Abstract

AimsStandard of care radiotherapy for locally advanced cervical cancer includes large margins to ensure the uterocervix remains within the treatment fields over the course of treatment. Daily online cone-beam adaptive radiotherapy corrects for interfractional changes by adjusting the plan to match the target position during each treatment session, thus allowing for significantly reduced clinical target volume (CTV) to planning target volume (PTV) margins. We hypothesise that reduced margins from daily online adaptive radiotherapy will reduce organ at risk dose without compromising target coverage.
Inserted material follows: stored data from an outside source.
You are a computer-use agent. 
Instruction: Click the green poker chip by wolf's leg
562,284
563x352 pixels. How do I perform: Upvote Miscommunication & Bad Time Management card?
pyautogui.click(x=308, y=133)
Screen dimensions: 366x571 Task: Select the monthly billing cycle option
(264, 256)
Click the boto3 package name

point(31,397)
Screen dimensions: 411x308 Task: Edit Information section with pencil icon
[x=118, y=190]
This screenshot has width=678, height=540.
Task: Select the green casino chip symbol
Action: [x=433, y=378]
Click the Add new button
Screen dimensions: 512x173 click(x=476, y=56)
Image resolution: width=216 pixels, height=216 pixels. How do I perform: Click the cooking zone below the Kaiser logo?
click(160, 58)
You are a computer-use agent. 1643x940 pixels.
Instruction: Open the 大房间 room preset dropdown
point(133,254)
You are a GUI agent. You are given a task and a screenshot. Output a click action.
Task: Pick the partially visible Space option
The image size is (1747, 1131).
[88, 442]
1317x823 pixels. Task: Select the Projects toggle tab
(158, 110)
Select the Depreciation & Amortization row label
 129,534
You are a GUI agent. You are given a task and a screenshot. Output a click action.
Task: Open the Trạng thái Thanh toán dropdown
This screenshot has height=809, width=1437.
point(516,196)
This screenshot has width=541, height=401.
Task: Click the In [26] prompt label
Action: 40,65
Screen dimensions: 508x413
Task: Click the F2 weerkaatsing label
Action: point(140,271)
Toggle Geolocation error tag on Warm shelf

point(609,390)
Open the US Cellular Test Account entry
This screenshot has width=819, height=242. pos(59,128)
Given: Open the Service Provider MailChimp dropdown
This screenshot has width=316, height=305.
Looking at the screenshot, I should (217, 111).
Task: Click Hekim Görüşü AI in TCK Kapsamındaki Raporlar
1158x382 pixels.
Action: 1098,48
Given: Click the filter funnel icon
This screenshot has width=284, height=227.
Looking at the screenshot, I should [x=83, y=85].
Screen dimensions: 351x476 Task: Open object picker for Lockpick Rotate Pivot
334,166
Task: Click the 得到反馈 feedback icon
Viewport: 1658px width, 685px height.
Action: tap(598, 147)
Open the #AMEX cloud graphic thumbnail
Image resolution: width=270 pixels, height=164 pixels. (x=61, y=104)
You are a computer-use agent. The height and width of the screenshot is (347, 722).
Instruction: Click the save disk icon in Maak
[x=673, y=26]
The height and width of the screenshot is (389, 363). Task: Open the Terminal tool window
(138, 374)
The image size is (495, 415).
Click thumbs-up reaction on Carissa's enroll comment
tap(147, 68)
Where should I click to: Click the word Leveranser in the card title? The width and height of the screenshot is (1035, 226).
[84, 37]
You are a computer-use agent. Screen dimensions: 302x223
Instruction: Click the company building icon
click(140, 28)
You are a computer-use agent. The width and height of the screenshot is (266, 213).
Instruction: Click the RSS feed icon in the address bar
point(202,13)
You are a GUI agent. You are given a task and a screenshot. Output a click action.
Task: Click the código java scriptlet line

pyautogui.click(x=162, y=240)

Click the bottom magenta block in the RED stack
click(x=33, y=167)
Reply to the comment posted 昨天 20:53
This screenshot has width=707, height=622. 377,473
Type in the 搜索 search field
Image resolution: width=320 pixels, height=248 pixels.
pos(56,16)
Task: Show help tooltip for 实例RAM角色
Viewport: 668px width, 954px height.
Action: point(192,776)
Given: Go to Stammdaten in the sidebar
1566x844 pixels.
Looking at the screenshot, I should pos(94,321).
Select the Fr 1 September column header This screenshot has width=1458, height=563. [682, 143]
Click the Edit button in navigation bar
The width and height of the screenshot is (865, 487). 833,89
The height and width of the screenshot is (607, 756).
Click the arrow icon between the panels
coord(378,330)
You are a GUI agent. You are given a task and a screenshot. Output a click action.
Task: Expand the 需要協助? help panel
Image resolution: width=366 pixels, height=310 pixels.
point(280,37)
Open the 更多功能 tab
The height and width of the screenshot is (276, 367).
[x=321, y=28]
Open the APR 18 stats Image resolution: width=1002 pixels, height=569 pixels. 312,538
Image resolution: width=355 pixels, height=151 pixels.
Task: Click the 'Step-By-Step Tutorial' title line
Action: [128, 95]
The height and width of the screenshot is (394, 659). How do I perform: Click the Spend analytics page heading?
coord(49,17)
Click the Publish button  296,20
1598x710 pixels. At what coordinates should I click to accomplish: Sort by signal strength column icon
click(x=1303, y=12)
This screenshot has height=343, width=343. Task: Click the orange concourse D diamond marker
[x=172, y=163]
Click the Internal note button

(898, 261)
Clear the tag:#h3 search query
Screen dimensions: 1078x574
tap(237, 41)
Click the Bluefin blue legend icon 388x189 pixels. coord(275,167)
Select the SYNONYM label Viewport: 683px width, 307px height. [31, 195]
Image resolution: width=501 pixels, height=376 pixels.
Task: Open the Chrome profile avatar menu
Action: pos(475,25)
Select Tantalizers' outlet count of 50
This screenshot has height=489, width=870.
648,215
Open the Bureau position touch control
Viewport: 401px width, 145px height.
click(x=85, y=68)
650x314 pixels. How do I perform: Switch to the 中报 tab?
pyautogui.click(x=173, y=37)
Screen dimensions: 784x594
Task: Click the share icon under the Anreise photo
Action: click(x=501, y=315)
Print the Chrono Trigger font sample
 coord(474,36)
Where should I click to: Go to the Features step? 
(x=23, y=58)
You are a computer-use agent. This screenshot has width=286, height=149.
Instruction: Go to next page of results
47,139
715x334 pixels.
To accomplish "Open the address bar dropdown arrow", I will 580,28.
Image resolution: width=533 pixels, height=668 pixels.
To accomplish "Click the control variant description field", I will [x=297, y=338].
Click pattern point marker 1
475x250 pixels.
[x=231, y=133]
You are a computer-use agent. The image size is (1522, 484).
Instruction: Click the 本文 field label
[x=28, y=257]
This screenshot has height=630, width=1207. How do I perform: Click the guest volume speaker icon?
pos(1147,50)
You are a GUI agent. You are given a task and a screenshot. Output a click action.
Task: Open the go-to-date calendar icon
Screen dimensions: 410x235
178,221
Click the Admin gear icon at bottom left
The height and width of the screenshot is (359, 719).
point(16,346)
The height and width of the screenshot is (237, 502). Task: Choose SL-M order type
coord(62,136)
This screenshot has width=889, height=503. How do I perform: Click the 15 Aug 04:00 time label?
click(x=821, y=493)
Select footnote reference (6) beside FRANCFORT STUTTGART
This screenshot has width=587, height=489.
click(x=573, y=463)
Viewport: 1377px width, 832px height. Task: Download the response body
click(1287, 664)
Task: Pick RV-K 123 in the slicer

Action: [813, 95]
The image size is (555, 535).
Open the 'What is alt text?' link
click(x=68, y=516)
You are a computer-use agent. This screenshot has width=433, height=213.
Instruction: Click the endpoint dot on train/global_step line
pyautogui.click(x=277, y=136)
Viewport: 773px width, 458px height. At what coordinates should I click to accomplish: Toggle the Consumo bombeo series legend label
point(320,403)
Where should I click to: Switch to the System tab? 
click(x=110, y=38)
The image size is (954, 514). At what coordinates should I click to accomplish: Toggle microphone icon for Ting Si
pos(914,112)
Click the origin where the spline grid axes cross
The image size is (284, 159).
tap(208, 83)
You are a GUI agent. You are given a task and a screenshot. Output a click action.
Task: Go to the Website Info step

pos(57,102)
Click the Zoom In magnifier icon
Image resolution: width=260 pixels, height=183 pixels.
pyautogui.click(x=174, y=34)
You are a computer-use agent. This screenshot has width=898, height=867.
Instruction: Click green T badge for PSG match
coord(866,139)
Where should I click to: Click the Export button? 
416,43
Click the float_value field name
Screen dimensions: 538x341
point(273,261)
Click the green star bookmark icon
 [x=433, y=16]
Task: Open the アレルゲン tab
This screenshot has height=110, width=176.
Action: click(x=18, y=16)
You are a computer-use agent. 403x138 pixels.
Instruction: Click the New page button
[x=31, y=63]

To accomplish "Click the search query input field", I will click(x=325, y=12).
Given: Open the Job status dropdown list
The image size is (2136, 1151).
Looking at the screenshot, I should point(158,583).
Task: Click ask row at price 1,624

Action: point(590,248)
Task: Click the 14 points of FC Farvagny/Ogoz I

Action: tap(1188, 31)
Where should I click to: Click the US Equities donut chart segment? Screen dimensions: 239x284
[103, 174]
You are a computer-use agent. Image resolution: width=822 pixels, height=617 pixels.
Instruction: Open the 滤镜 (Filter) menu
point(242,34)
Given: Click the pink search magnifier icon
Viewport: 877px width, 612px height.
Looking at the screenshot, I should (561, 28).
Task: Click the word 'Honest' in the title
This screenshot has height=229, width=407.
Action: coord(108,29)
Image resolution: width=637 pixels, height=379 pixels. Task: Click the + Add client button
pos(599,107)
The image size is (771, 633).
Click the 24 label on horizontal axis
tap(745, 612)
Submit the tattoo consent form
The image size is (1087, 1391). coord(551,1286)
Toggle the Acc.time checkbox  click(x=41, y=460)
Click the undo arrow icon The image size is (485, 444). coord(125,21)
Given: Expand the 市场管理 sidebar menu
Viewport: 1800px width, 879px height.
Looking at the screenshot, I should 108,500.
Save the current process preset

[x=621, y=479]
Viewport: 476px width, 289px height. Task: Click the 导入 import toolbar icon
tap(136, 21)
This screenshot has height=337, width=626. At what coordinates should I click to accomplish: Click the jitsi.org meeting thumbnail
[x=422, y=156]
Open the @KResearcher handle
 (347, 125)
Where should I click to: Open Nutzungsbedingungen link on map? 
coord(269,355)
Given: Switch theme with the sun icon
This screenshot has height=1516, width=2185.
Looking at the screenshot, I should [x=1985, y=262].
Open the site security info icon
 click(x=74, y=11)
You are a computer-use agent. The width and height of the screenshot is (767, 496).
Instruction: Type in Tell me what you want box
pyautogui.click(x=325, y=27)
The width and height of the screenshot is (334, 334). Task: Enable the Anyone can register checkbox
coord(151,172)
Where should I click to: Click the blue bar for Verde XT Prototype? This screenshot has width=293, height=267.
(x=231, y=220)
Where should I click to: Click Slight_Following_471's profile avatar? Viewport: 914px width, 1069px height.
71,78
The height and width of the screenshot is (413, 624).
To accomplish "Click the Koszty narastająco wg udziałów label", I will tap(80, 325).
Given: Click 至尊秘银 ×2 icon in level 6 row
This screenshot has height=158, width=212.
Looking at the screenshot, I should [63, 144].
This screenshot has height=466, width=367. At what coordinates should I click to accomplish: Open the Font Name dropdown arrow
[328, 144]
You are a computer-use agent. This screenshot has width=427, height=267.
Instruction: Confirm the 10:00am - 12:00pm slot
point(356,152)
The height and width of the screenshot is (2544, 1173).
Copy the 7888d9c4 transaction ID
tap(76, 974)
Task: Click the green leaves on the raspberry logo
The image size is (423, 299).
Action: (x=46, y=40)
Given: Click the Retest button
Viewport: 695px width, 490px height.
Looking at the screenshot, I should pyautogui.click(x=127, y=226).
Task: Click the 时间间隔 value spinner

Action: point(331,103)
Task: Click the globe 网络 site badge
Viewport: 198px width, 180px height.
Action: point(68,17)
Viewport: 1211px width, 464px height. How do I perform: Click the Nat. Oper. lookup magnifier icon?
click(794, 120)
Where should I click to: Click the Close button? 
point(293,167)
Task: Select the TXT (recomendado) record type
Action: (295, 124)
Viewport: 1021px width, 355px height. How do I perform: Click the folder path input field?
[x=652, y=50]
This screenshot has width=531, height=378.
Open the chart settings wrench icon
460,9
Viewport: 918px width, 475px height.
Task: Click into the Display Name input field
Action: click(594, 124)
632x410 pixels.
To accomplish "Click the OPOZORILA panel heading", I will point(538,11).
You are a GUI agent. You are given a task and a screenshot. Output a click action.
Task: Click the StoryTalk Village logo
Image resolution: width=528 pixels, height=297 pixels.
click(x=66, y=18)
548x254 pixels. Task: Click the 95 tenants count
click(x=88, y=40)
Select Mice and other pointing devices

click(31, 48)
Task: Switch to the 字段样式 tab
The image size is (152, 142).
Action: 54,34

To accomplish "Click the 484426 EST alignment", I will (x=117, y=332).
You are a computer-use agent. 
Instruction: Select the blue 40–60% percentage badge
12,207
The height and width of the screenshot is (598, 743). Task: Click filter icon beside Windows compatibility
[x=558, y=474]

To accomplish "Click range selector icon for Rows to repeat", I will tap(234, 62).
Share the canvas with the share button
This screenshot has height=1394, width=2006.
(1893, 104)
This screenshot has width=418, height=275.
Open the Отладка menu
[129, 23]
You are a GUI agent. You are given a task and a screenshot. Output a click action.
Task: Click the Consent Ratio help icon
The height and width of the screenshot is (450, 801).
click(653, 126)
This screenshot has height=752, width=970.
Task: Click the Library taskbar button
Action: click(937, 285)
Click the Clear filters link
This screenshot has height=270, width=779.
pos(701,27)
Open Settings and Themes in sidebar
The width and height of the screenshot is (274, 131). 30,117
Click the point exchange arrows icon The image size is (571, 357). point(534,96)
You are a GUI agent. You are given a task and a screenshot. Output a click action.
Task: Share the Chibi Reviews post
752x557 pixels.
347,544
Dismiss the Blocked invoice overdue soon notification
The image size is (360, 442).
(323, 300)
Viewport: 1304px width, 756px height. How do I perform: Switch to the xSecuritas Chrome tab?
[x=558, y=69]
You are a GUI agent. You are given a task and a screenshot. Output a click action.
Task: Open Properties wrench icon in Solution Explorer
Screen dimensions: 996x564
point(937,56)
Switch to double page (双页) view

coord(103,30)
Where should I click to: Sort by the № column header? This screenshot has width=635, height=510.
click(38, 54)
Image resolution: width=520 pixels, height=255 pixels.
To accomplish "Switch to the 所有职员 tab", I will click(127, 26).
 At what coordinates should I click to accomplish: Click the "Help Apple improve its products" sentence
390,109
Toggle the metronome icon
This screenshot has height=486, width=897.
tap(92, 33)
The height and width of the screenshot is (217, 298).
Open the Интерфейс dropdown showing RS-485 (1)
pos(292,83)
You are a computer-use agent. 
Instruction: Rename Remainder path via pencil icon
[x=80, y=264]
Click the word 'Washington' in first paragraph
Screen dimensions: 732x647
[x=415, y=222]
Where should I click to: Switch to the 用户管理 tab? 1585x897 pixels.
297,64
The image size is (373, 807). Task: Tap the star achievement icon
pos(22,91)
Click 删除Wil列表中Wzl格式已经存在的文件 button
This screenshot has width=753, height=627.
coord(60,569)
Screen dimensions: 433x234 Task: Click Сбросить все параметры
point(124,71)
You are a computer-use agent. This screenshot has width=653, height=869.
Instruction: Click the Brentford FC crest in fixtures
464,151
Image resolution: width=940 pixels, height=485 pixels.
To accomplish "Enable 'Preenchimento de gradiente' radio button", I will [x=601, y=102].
Materials and methodsTen patients with cervical cancer (stage IIB–IIIC2) were treated with definitive chemoradiation using daily online cone-beam adaptive radiotherapy in 25–27 fractions. Initial and all adapted treatment plans were generated with CTV to PTV margins versus standard of care image-guided radiotherapy (IGRT) plans as follows: cervix/uterus/gross tumour volume (0.5 versus 1.5 cm), parametria/vagina (0.5 versus 1.0 cm) and nodal chains and gross nodes (0.5 versus 0.5 cm). IGRT plans were created and copied to synthetic computed tomography scans and contours generated from each daily adapted fraction. The dosimetry of each clinically treated online adapted fraction was compared with emulated IGRT plans. Statistical significance was defined as P < 0.05. ResultsDaily online cone-beam adaptive radiotherapy significantly improves bowel bag dosimetry compared with IGRT, with a reduction in V40 by an average of 91.3 cm3 [V40 (–6.2%) and V45 (–6.1%)]. The daily adapted plans showed significant improvements in bladder and rectum [V40 (–25.2% and –36.0%) and V30 (–9.7% and –17.1%), respectively]. Additionally, bone marrow had a significantly reduced dose [V10 (–2.7%) and V20 (–3.3%)]. Daily online cone-beam adaptive radiotherapy improved uterocervix CTV coverage and reduced hotspots compared with IGRT [D95% (+1.6%) and Dmax (–0.9%)]. ConclusionsReduced CTV to PTV margins achievable with daily online adaptive radiotherapy improves organ at risk dosimetry and target coverage when compared with standard of care IGRT for locally advanced cervical cancer. The clinical impact of improved dosimetry is currently undergoing investigation.